Italian cardinal and Papal legate

Niccolò de Romanis (died 1218) was an Italian cardinal and Papal legate. He was Bishop of Frascati from either 1204 or 1205 and Grand penitentiary. He was closely associated with Pope Honorius III as administrator and diplomat. Dean of the College of Cardinals from 1211.

==Legate to England==
In 1207, Pope Innocent III placed the kingdom of England under an Interdict as the result of actions taken by King John (1199–1215) culminating in a debate over the appointment for a successor to the Archbishop of Canterbury. The Interdict would stand until 1213 when John finally accepted Innocent's choice of Stephen Langton as Archbishop of Canterbury. Nicholas acted as Innocent's main negotiator throughout the Interdict, arriving in September 1213 in order to settle its lifting.
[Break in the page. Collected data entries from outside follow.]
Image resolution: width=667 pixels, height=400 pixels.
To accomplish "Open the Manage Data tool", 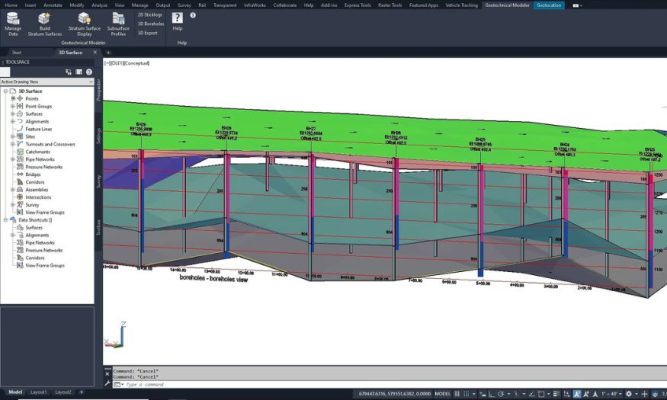I will 13,20.
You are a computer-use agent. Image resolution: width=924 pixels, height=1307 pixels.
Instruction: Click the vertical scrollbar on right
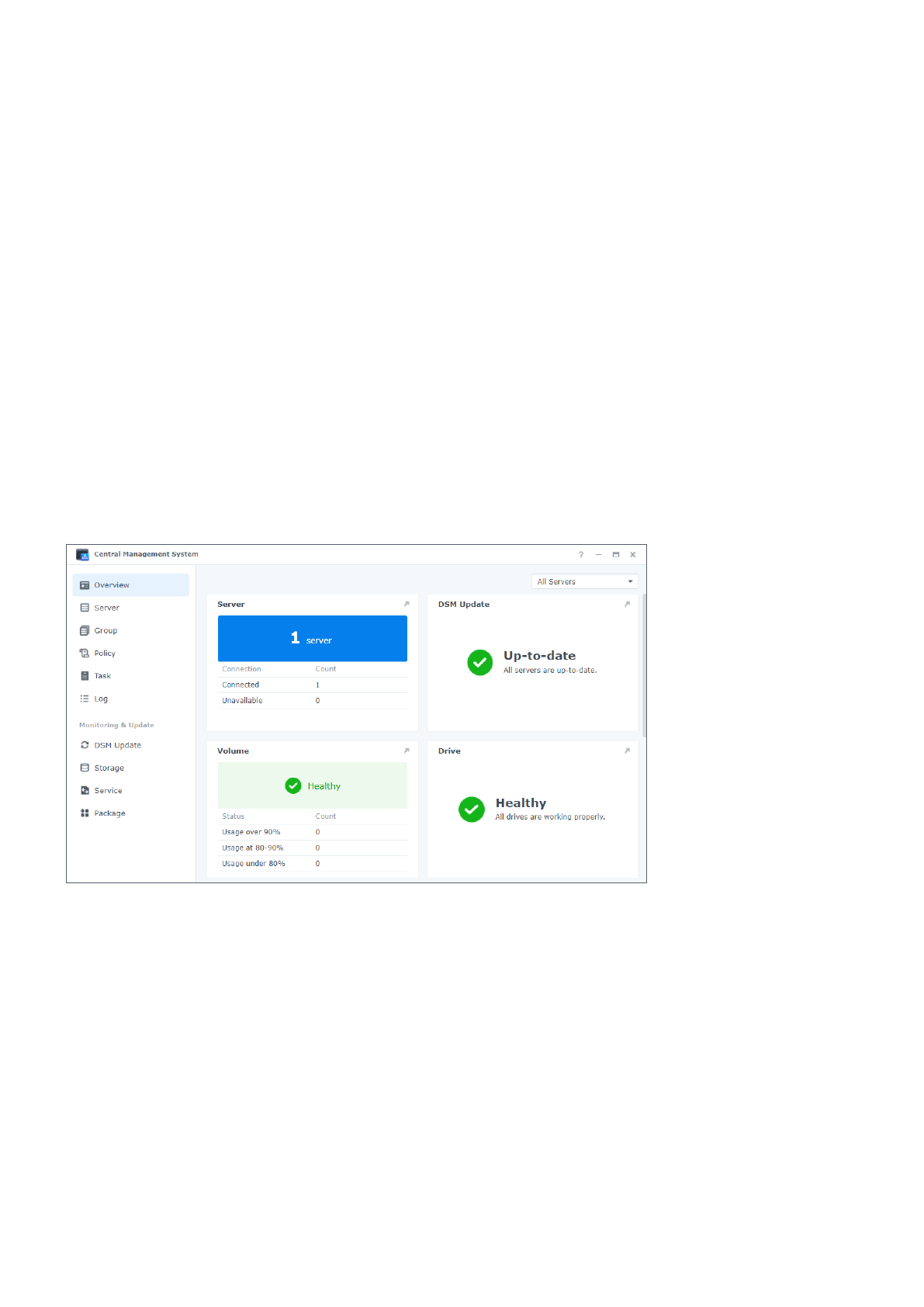[644, 665]
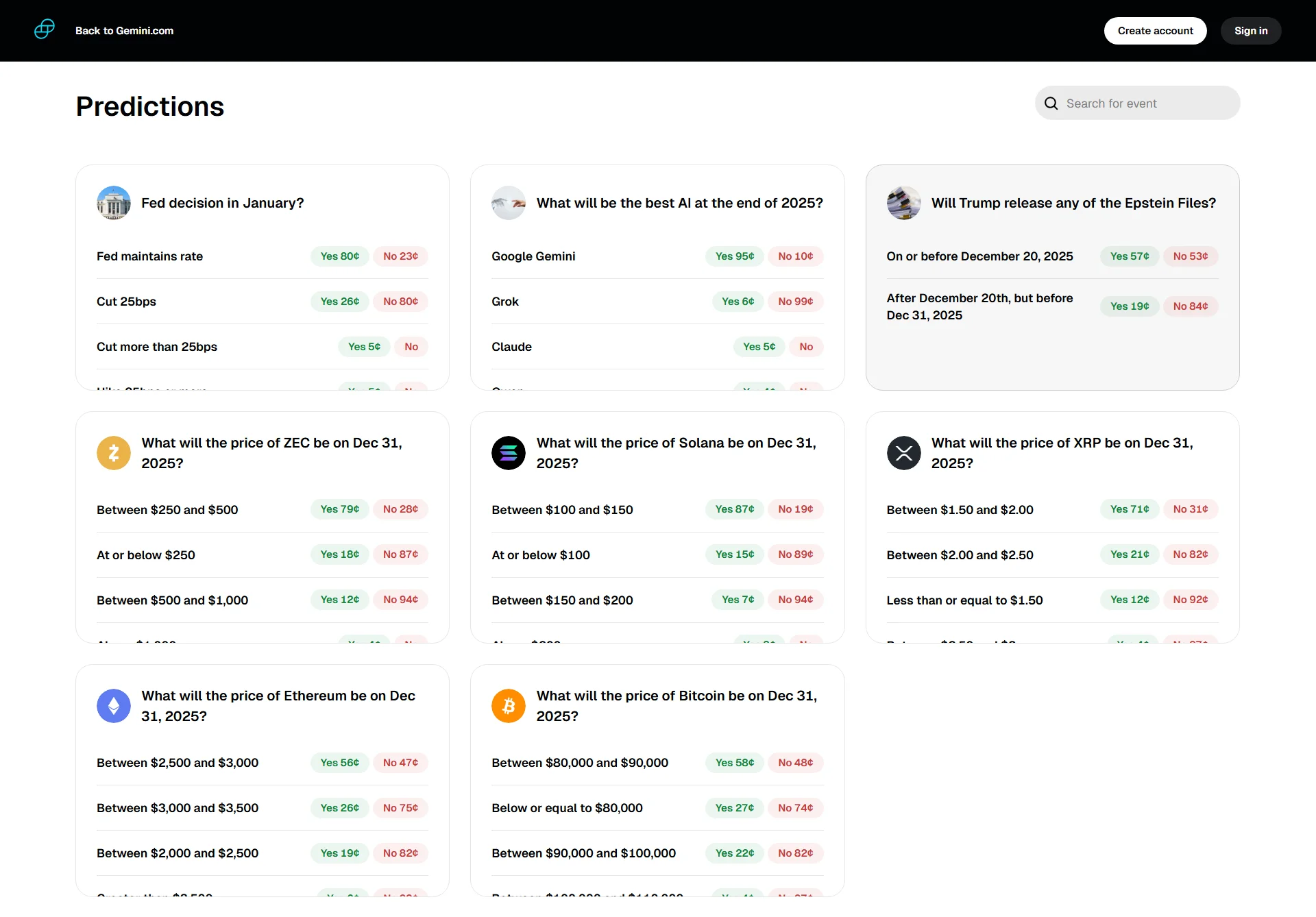Choose Yes 58¢ for Bitcoin $80,000–$90,000
Screen dimensions: 1316x917
tap(735, 763)
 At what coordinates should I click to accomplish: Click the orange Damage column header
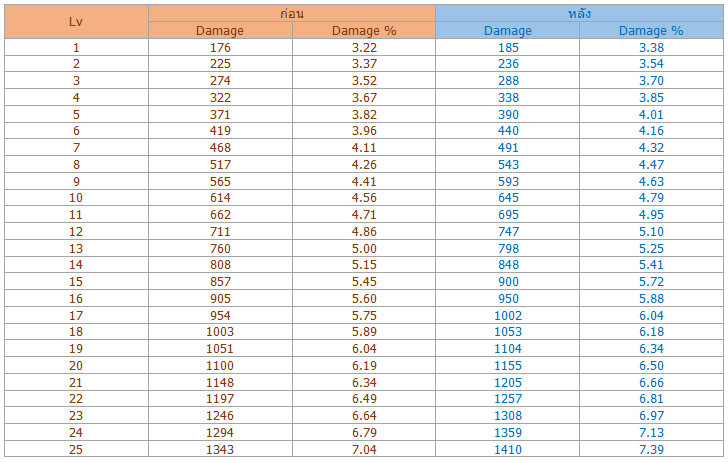coord(220,31)
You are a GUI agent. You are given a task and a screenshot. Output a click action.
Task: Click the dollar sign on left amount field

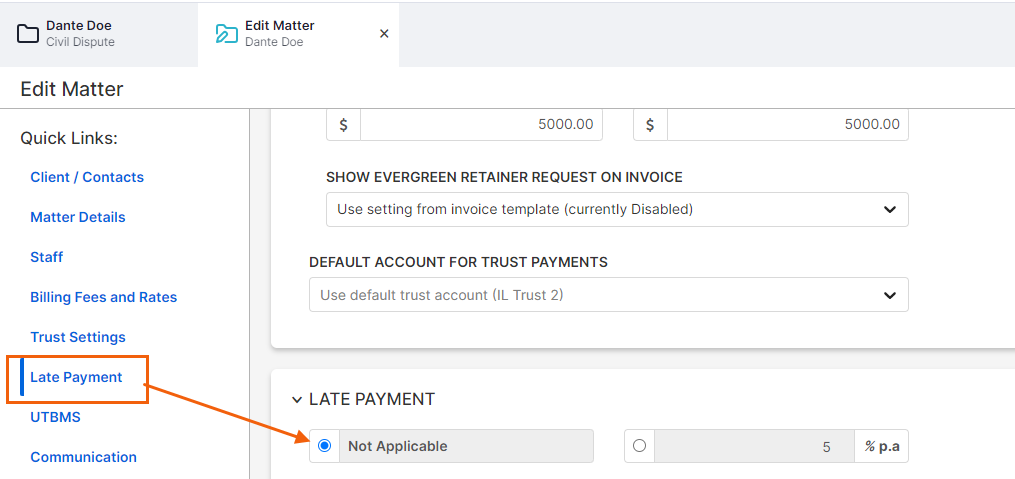[x=344, y=124]
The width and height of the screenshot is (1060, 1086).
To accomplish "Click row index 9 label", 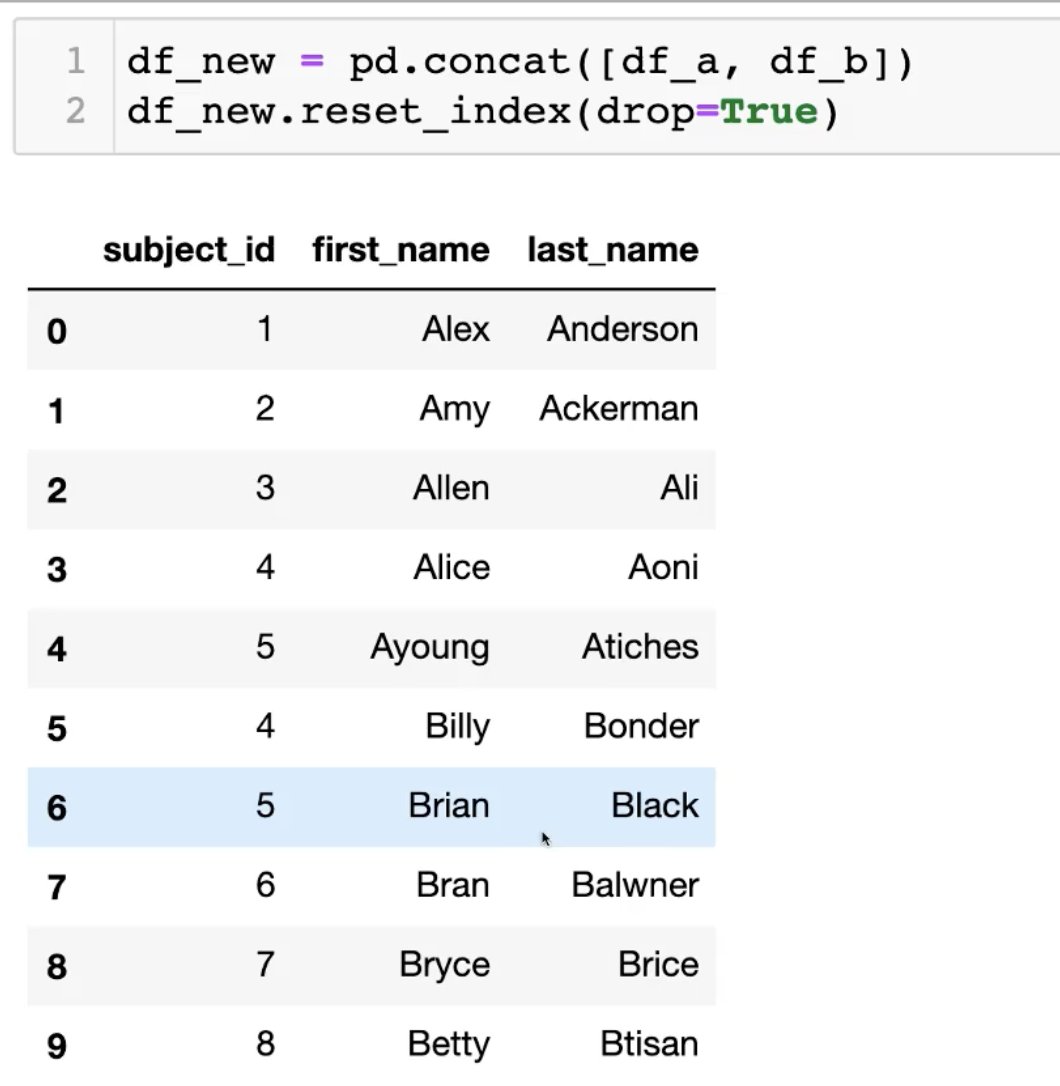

He deposed the corrupt Roger Norreys at Evesham Abbey, and finally at Penwortham Abbey. He also intervened at Bardney Abbey to depose the abbot, and put out Ralph de Arundel, abbot of Westminster.

He attempted to mediate between John and his barons, taking up the issue of sheriffs, and trying to fulfil his papal brief to calm factions.

===At Oxford===
During the time the Interdict was in effect, a scholar at Oxford was accused in 1209 of raping a woman. When the burghers couldn't find the scholar, they hanged three of his friends in retaliation for his crime. The school at Oxford protested by abandoning the city and scattering to other schools throughout England, possibly setting up a facility in Cambridge.

On 1 October 1213, while Nicholas de Romanis was working to bring about the end of the Interdict, the citizens of Oxford sent him a letter asking him to resolve their problems with the scholars who had taught there. de Romanis agreed to help, visiting the city twice, in November 1213 and May 1214. On 20 June 1214 de Romanis's actions resulted in the issuance of the Charter for the University of Oxford.

Among other items, the citizens agreed to charge fixed rates for student housing and food, an annual payment to the school, the right of the school to judge anyone associated with the school and the creation of a Chancellor for the University.